• Written instruction A:
In the entries, begin at the line containing "Task: Expand the Organisationen" and stop at the last line of the entries. Rewrite those lines as a numbered list, omitting any blank lines.

• Source excerpt:
------------

"Summer Is Over" is a 1960s song, most notably sung by Dusty Springfield.

Composition
The song's music and lyrics were composed by Tom Springfield and Clive Westlake. It was originally performed by English-born Australian easy listening and country music singer Frank Ifield in 1964 and released as a single, with the B-side being  a version of Buddy Holly's "True Love Ways".

Springfield version
In September of the same year, Tom's sister, singer Dusty Springfield, the two of them having previously being together in the pop-folk vocal trio The Springfields, released the single "Losing you". She chose for its B-side her version of "Summer is Over," recorded with orchestral accompaniment directed by Ivor Raymonde. Both sides were produced by Norrie Paramor.

The single was released on 16 October 1964, entered the British chart on 28 October 1964, and went up to the 9th position. "Summer Is Over" featured in her second album titled Dusty, released in 1964. Her 1965  EP Mademoiselle Dusty included a French version of the song.

------------

• Extracted entries:
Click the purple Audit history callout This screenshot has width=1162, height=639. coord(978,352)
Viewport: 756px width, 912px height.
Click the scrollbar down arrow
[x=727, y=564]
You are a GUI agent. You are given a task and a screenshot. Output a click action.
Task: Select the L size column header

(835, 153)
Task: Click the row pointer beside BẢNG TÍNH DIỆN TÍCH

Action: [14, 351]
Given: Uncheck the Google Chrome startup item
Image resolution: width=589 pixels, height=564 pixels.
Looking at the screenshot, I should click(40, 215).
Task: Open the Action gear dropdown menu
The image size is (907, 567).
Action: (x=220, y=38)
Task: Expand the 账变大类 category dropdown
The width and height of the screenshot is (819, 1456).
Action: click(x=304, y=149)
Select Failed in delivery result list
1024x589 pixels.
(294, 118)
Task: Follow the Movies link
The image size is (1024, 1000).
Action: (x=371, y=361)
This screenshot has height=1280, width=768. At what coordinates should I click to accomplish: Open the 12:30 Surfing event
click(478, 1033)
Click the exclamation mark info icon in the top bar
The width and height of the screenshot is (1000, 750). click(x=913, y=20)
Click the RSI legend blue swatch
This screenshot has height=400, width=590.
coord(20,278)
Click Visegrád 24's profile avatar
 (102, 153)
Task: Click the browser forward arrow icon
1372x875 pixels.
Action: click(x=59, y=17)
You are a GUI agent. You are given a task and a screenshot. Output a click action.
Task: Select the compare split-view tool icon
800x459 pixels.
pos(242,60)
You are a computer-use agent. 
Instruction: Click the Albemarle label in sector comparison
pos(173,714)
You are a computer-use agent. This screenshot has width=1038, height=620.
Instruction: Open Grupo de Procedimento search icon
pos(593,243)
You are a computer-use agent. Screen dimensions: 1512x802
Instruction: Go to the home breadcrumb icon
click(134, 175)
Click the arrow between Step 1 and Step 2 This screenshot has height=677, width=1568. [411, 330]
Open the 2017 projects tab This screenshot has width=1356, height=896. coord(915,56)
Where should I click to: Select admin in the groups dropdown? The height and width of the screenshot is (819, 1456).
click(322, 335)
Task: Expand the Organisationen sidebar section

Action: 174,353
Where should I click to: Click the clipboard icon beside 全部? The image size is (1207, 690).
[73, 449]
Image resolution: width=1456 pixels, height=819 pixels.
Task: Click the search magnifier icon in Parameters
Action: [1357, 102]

------------

• Written instruction B:
Continue the article about the song "Summer Is Over" from the point where it stops.

• Final answer A:
1. Task: Expand the Organisationen sidebar section
2. Action: 174,353
3. Where should I click to: Click the clipboard icon beside 全部? The image size is (1207, 690).
4. [73, 449]
5. Image resolution: width=1456 pixels, height=819 pixels.
6. Task: Click the search magnifier icon in Parameters
7. Action: [1357, 102]

• Final answer B:
Critic Anna J. Randall wrote in 2008 that the version in which Dusty Springfield sung begins "decisively" on the "down beat" while "the minor mode darkens the energy of its rising sixteenth-note figure" and "the guitar's metallic afterbeat gives it a distinct chill." The music, she wrote, "threatens to escape the scale, paralleling, perhaps, the closely tended images of summer that threaten to slip through the singer's desperate grasp," of a vocal performance that "establishes the heroine's nightmarishly circular sense of something finishing but never ending."

Other versions
From 1964 and until it was shut down by law in 1974, the pirate radio station Radio Veronica, transmitting from a former trawler outside the Dutch territorial waters, was using the song's trumpet part for its station identification jingle.

In 1966, the Dutch singer Thérèse Steinmetz recorded a version in Dutch, being the B-side of her single 'Speel Het Spel' ('Play The Game'). The lyrics of this version are different from the later, Liesbeth List-version.

In 1982, the Dutch singer Liesbeth List released in the Netherlands a version of "Summer is Over" titled "Wie Weet" ("Who knows"), with Dutch lyrics written by T. de Winter.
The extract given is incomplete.